• [EXERCISE DESCRIPTION]:
Lines from the one containing "Given: Click the Fictive Kin FK logo" through the last line of the data are to be returned exactly, both ends included, minus any pictures.
----
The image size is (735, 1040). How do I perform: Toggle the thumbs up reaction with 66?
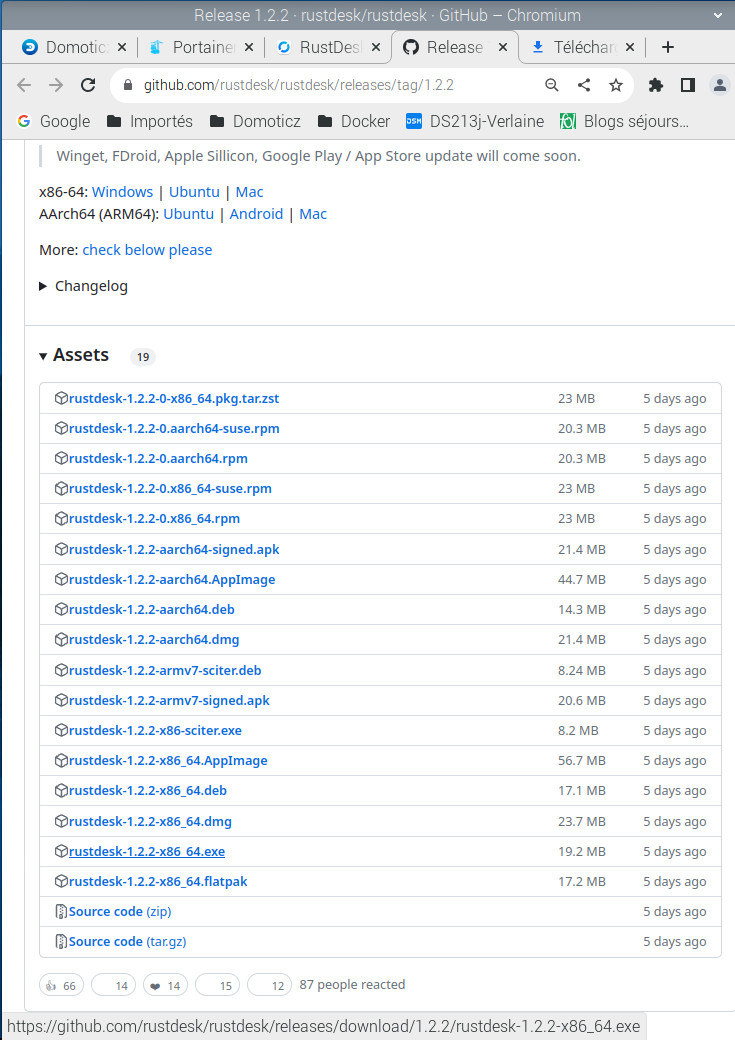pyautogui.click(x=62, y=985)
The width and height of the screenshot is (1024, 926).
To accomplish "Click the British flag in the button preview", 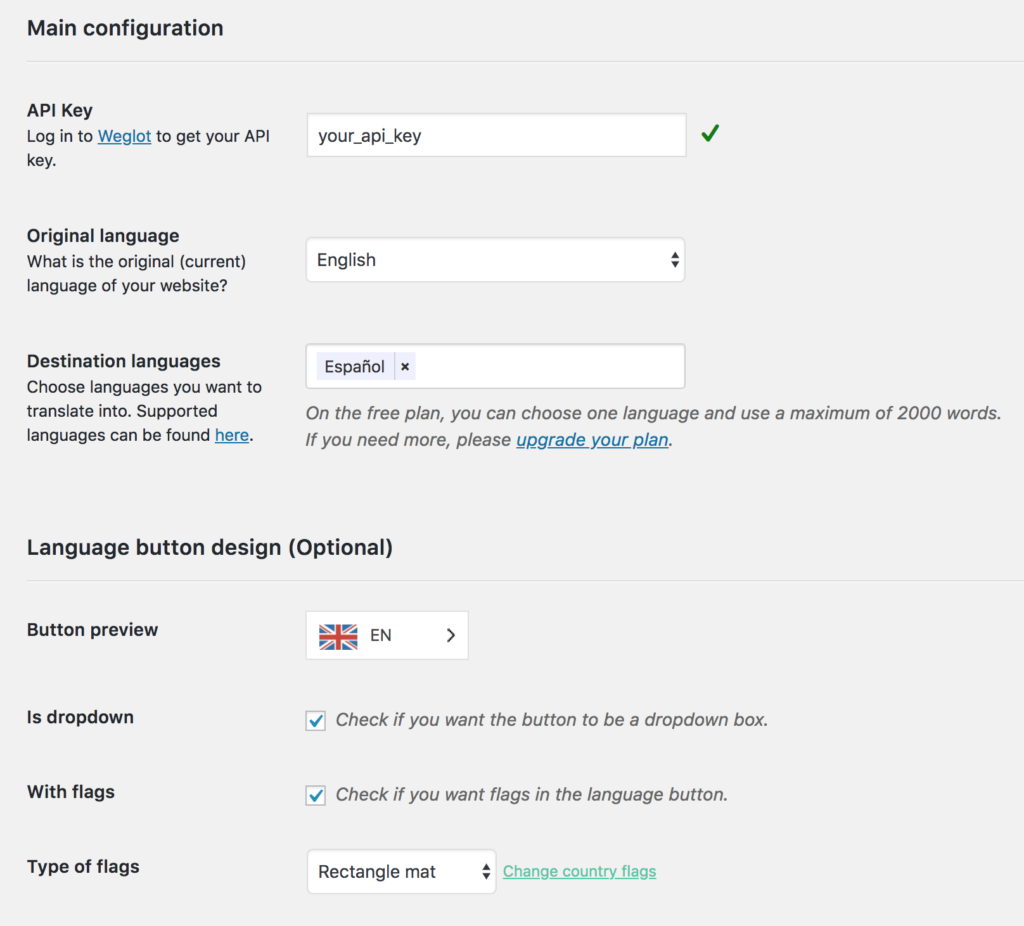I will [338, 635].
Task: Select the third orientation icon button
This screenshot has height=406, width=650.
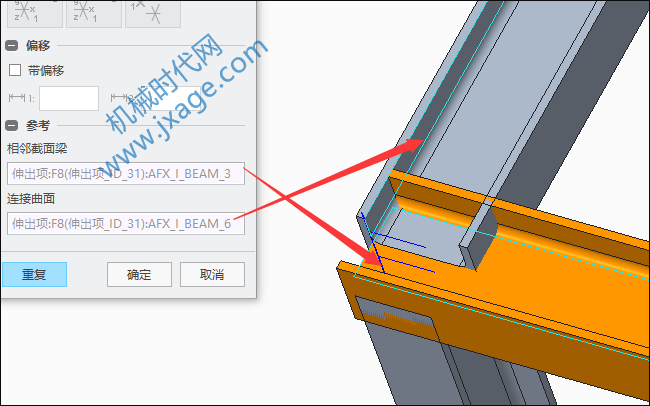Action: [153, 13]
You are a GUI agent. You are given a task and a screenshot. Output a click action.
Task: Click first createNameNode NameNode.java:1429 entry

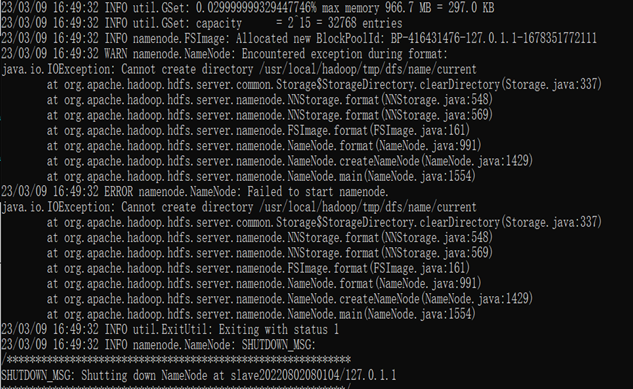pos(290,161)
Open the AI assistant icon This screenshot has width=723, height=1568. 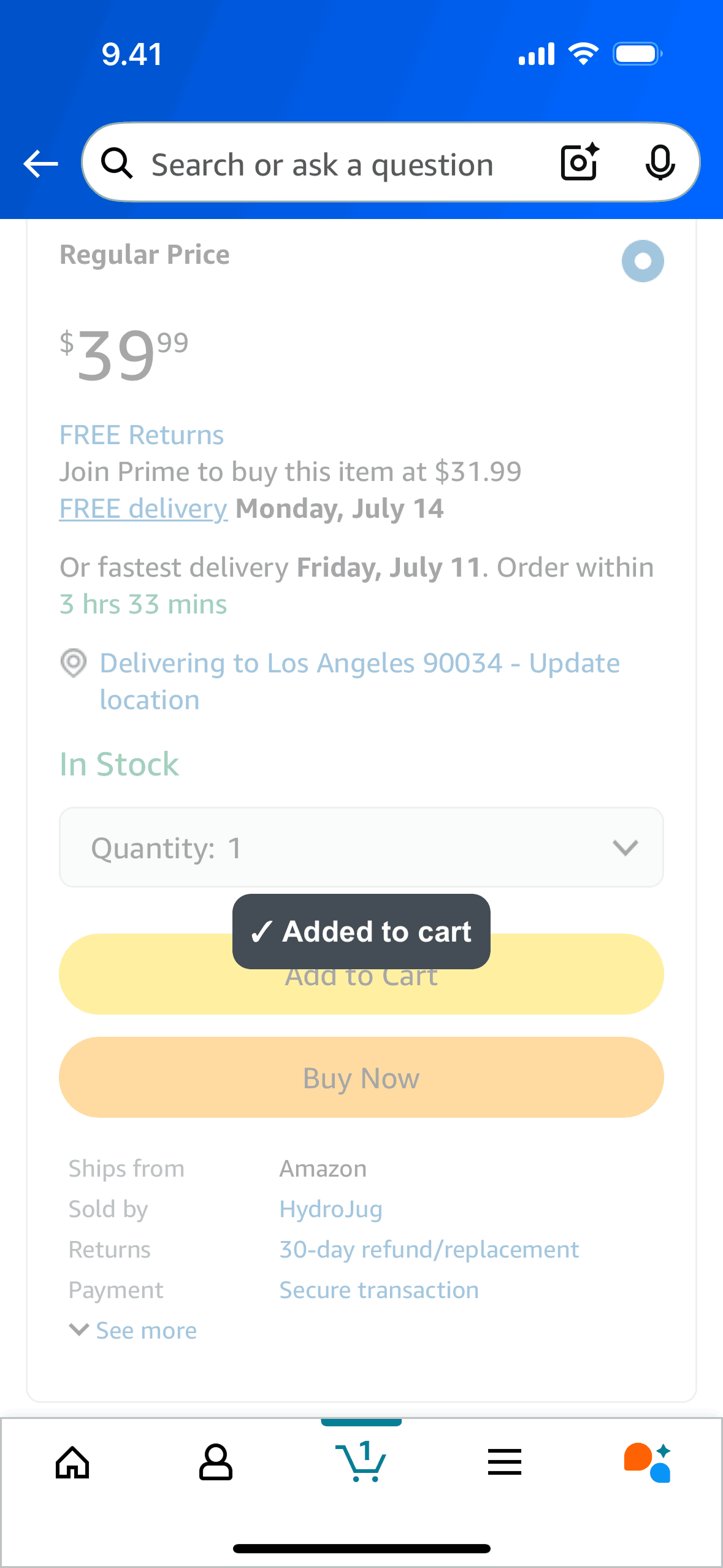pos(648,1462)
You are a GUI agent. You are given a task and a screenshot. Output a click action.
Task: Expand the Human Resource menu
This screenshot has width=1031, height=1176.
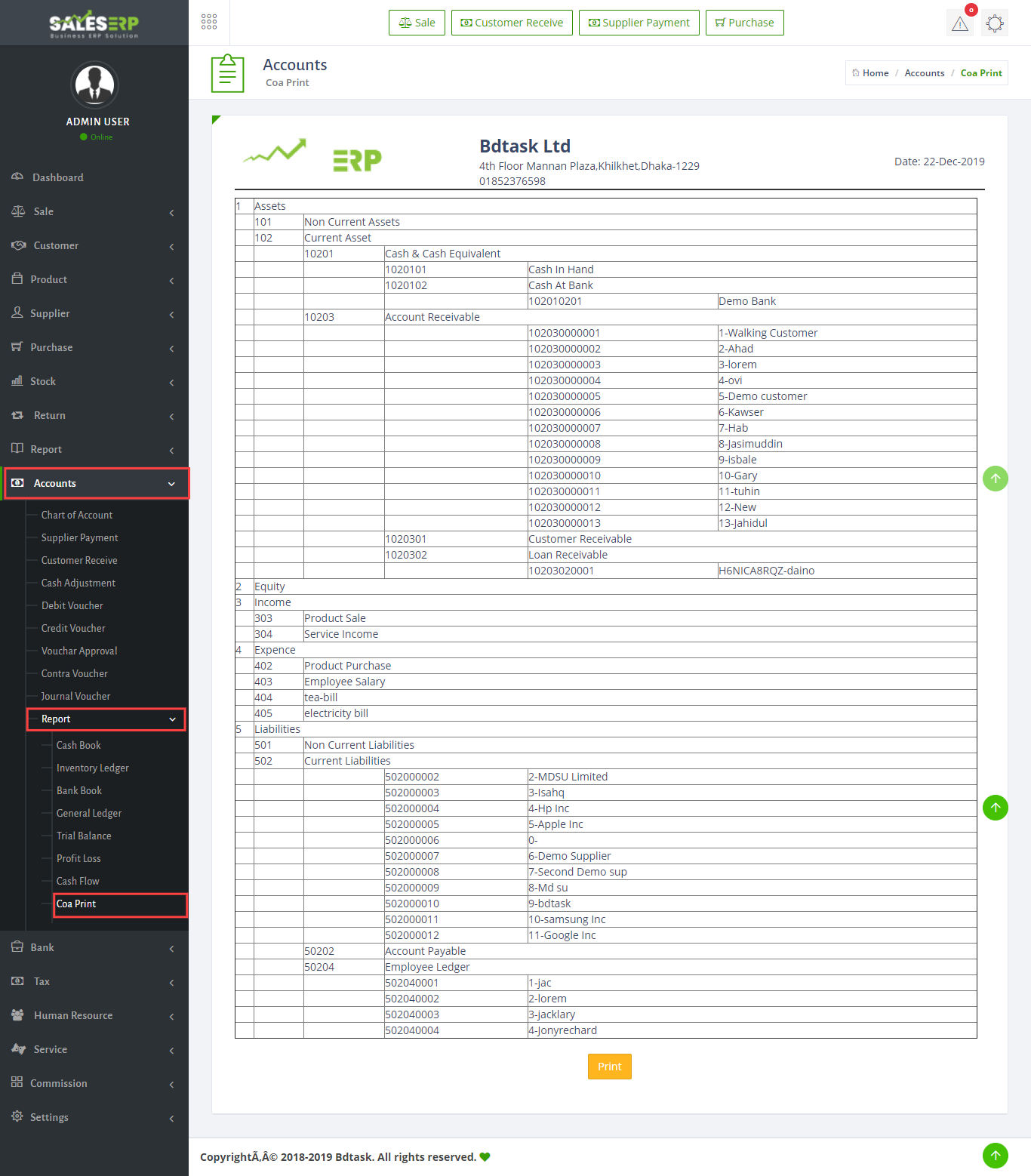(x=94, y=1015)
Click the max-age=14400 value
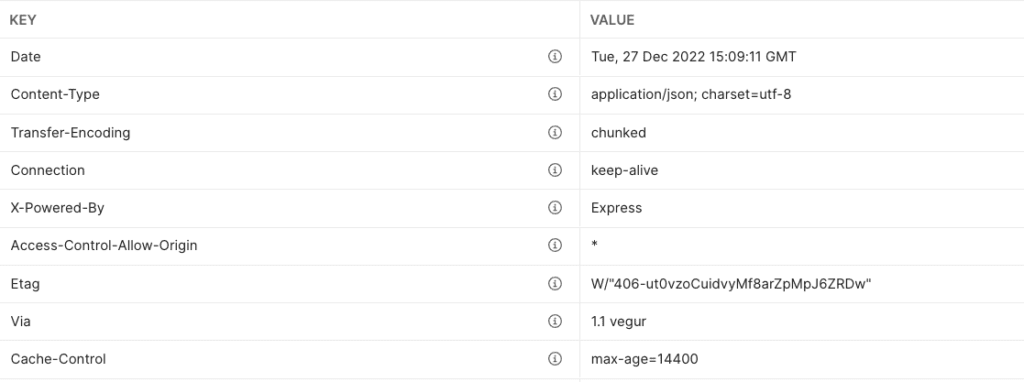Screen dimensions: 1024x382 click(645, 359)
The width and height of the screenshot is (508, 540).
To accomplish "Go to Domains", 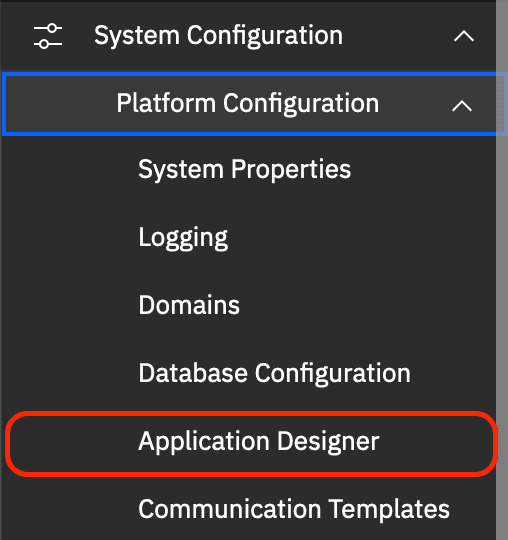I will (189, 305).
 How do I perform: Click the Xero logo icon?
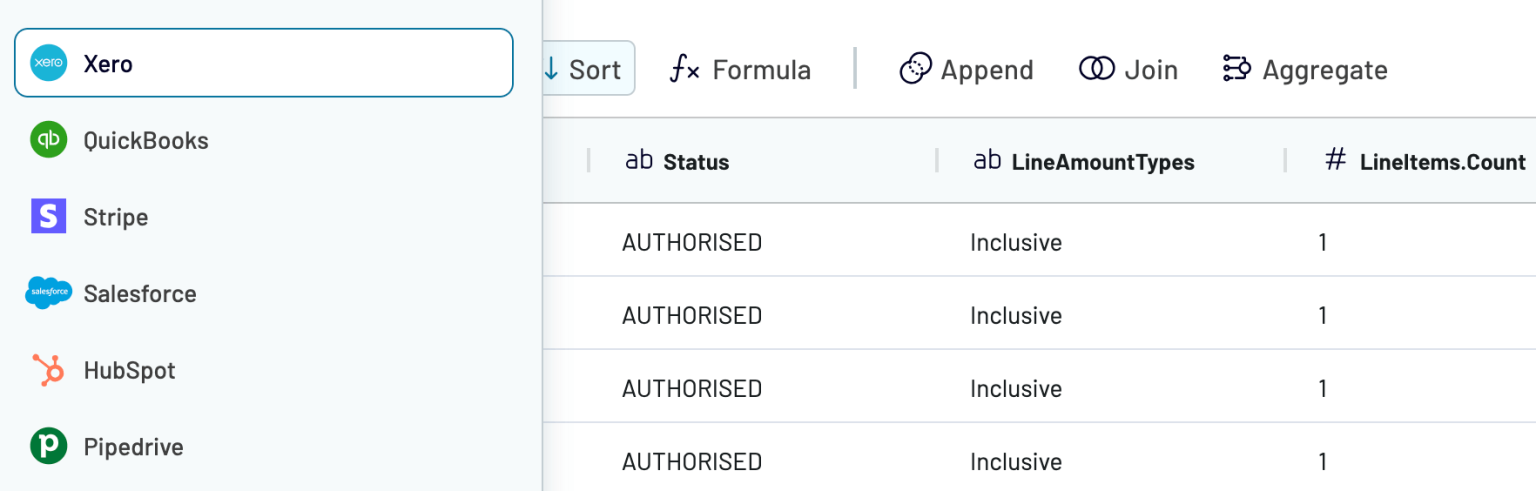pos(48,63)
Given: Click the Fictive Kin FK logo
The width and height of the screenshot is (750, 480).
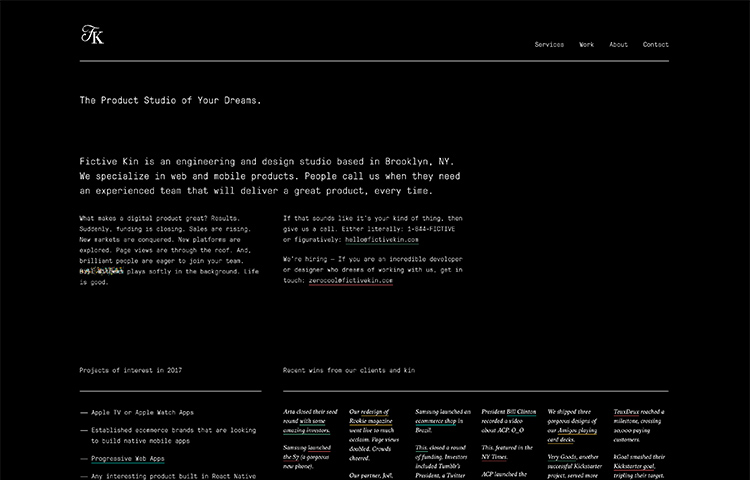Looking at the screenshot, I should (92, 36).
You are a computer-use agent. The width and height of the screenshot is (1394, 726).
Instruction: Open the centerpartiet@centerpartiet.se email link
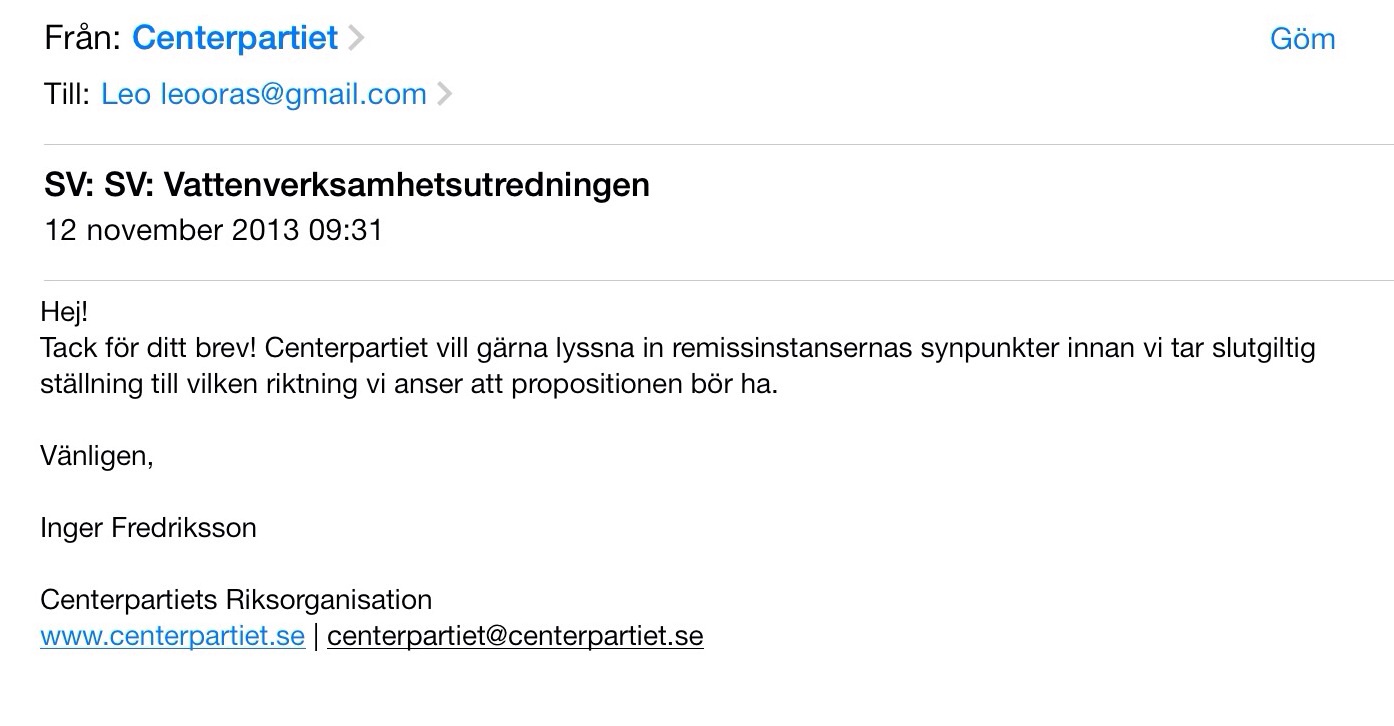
----
• [EXERCISE SOLUTION]:
Given: Click the Fictive Kin FK logo
The width and height of the screenshot is (750, 480).
Looking at the screenshot, I should (92, 36).
You are a computer-use agent. The width and height of the screenshot is (1394, 726).
Instruction: Open the centerpartiet@centerpartiet.se email link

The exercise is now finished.